What the task asks:
Output all the data exactly as it appears below.

Collected data:
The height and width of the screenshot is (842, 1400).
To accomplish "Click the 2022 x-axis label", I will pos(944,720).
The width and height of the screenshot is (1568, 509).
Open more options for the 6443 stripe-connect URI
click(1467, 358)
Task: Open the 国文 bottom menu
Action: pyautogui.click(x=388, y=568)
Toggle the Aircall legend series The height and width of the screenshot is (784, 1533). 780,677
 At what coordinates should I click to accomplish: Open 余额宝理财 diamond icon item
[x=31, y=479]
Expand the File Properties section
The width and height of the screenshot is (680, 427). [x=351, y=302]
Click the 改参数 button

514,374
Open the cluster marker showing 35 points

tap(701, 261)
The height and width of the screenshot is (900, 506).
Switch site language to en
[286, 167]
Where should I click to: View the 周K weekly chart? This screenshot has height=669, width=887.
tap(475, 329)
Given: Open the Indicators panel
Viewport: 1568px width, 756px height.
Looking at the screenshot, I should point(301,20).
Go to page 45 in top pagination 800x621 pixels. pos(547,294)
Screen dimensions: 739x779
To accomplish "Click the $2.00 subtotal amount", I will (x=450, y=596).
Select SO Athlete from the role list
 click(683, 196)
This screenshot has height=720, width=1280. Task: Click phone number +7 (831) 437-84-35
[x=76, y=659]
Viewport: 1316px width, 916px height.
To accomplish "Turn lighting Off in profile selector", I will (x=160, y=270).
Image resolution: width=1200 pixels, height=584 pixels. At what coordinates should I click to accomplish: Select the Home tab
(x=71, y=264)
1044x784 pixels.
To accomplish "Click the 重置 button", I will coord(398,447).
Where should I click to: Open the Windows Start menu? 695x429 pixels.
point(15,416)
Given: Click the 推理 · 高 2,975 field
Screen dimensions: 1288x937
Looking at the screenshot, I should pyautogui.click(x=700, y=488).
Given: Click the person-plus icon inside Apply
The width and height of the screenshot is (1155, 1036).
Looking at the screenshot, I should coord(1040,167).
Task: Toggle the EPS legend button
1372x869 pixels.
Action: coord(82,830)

Written solution:
The height and width of the screenshot is (842, 1400).
To accomplish "Click the 2022 x-axis label", I will pos(944,720).
The width and height of the screenshot is (1568, 509).
Open more options for the 6443 stripe-connect URI
click(1467, 358)
Task: Open the 国文 bottom menu
Action: pyautogui.click(x=388, y=568)
Toggle the Aircall legend series The height and width of the screenshot is (784, 1533). 780,677
 At what coordinates should I click to accomplish: Open 余额宝理财 diamond icon item
[x=31, y=479]
Expand the File Properties section
The width and height of the screenshot is (680, 427). [x=351, y=302]
Click the 改参数 button

514,374
Open the cluster marker showing 35 points

tap(701, 261)
The height and width of the screenshot is (900, 506).
Switch site language to en
[286, 167]
Where should I click to: View the 周K weekly chart? This screenshot has height=669, width=887.
tap(475, 329)
Given: Open the Indicators panel
Viewport: 1568px width, 756px height.
Looking at the screenshot, I should point(301,20).
Go to page 45 in top pagination 800x621 pixels. pos(547,294)
Screen dimensions: 739x779
To accomplish "Click the $2.00 subtotal amount", I will (x=450, y=596).
Select SO Athlete from the role list
 click(683, 196)
This screenshot has height=720, width=1280. Task: Click phone number +7 (831) 437-84-35
[x=76, y=659]
Viewport: 1316px width, 916px height.
To accomplish "Turn lighting Off in profile selector", I will (x=160, y=270).
Image resolution: width=1200 pixels, height=584 pixels. At what coordinates should I click to accomplish: Select the Home tab
(x=71, y=264)
1044x784 pixels.
To accomplish "Click the 重置 button", I will coord(398,447).
Where should I click to: Open the Windows Start menu? 695x429 pixels.
point(15,416)
Given: Click the 推理 · 高 2,975 field
Screen dimensions: 1288x937
Looking at the screenshot, I should pyautogui.click(x=700, y=488).
Given: Click the person-plus icon inside Apply
The width and height of the screenshot is (1155, 1036).
Looking at the screenshot, I should coord(1040,167).
Task: Toggle the EPS legend button
1372x869 pixels.
Action: coord(82,830)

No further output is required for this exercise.